Atock Groups’ two refineries - Attock Refinery Limited (PSX: ATRL) and National Refinery Limited (PSX: NRL) are part of the only four listed refineries. Profitability of these refineries has nose-dived, and the earnings continued to run into losses in FY20 after a weak FY19. The only positive thing about FY20 performance is that their losses halved on a year on year basis.

Attock Refinery posted a loss after tax of Rs2.8 billion, which was lower by 48 percent year-on-year from FY19. And National Refinery Limited, which is also a lube refinery posted a loss after tax of over Rs4 billion for FY20, which was 53 percent year-on-year lower than the losses incurred in FY19. While the revenues of the two refineries continued to fall, the decline in losses for ATRL stemmed primarily from over 80 percent decline in finance cost.

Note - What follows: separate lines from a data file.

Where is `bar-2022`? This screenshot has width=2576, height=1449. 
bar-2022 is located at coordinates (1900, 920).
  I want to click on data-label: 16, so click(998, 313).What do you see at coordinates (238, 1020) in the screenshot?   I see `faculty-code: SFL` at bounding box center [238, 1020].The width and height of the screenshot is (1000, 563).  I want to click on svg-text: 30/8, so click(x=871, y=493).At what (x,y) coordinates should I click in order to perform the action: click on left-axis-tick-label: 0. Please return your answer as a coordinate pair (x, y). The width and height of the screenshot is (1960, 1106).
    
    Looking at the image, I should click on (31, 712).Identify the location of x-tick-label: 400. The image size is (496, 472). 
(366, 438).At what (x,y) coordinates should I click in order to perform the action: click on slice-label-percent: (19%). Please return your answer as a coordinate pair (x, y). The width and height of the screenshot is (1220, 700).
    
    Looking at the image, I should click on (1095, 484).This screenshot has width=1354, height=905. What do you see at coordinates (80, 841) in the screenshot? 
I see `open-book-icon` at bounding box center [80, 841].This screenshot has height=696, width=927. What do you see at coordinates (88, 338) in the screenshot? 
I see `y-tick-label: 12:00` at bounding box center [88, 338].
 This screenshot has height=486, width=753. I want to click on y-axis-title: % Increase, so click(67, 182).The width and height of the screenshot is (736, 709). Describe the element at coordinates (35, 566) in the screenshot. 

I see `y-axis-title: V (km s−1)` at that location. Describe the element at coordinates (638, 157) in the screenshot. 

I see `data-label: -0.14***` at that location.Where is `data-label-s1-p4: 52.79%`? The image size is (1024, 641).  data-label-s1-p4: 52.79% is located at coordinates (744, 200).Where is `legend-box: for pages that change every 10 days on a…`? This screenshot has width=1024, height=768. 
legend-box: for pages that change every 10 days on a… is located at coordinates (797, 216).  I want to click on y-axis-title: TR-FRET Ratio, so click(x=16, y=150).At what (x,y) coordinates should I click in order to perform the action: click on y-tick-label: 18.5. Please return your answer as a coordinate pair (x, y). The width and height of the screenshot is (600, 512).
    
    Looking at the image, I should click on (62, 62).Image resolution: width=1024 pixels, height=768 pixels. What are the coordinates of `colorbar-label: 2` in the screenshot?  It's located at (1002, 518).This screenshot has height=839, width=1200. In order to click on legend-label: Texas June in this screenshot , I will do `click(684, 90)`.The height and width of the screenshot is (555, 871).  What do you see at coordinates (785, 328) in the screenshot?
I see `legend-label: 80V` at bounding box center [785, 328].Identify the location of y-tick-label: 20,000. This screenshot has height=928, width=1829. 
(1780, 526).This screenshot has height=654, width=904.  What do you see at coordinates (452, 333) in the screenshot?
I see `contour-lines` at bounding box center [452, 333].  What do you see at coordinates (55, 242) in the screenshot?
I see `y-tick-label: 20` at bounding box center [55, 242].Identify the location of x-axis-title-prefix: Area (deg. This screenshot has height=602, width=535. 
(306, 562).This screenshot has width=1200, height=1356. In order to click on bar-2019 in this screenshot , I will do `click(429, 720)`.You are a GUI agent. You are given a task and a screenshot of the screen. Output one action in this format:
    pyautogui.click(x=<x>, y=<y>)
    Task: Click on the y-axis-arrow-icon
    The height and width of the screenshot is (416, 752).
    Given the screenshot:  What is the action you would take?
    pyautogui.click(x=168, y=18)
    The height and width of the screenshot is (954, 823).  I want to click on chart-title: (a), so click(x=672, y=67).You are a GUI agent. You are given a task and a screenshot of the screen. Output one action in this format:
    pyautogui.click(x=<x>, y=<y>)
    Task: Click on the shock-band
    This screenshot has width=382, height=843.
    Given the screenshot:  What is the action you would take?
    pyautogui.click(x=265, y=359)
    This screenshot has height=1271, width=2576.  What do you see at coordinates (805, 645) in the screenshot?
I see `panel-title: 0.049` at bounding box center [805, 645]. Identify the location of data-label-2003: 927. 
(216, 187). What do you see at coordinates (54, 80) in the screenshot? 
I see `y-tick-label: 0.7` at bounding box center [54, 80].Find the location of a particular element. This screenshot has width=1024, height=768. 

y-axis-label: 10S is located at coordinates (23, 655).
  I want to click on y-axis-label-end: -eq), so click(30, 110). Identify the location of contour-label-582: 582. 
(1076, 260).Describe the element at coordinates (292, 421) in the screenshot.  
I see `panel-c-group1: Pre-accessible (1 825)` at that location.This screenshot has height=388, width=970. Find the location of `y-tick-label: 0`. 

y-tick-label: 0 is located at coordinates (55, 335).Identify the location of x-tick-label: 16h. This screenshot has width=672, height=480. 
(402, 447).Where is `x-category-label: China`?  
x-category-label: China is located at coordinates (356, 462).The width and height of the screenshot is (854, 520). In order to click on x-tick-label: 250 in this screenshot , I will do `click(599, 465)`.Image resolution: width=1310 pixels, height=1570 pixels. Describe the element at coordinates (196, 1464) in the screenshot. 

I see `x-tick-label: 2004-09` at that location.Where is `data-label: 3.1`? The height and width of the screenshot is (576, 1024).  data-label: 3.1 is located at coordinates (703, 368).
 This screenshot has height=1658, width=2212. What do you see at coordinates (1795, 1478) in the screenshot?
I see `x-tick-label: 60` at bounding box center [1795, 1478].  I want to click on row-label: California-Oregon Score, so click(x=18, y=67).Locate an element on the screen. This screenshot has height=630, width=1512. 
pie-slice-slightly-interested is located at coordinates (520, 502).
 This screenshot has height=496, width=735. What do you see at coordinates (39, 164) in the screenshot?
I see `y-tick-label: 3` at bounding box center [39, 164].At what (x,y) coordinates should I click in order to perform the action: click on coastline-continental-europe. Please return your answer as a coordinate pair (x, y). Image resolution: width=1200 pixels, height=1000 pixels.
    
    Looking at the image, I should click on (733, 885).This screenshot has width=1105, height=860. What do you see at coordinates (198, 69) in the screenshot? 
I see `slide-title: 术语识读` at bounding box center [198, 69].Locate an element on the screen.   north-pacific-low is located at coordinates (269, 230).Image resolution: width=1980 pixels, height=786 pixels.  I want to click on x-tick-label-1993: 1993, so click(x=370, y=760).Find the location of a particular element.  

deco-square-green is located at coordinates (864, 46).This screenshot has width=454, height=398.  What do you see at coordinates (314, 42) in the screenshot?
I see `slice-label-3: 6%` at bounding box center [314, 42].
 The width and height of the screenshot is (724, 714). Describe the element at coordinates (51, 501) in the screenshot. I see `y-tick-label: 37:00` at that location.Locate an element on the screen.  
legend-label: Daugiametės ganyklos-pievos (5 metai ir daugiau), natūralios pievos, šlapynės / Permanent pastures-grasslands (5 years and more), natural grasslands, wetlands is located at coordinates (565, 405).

However, for NRL, a look at loss before tax shows that the losses increased by over 35 percent year-on-year in FY20 despite a decline in finance cost.

A key issue for the two refineries has been the FO upliftment and reduction in its price in FY20. And then the impact on operations because of COVID-19 and the related restrictions in the country. Attock refinery had to reduce its capacity to minimum (around 20-30%), while NRL was forced to halt operations and close the refinery temporarily during the year.